[Exercise aim]
Looking through the listing that follows, count every line with the string "computer" and state the number alone.

[Materials provided]
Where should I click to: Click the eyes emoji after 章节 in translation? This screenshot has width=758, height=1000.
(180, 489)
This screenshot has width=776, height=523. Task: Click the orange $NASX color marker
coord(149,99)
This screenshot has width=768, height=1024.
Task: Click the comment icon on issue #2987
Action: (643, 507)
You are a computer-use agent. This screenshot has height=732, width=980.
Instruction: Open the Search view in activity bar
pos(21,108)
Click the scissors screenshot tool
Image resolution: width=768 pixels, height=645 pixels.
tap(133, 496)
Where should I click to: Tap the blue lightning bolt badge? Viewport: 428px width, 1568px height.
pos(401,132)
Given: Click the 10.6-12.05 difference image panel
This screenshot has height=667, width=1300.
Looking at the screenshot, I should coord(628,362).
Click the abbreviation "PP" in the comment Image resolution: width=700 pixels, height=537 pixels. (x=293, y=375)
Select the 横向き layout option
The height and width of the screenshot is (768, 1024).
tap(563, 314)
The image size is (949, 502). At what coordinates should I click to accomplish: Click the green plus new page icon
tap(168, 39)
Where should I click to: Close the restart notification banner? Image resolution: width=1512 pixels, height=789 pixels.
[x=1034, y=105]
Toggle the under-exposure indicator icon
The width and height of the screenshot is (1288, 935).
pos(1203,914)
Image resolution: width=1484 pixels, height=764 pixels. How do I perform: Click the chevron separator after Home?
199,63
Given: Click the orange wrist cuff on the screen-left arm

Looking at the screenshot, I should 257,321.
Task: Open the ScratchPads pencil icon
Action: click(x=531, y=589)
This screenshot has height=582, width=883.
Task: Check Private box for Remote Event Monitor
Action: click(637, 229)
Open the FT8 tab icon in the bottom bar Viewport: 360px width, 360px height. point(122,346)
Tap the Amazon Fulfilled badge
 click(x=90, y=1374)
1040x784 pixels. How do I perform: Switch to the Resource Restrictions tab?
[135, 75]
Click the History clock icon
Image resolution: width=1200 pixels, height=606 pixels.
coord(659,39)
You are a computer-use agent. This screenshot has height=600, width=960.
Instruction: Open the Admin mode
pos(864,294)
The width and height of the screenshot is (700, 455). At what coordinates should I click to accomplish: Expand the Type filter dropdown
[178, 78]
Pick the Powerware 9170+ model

[Response to the exercise]
2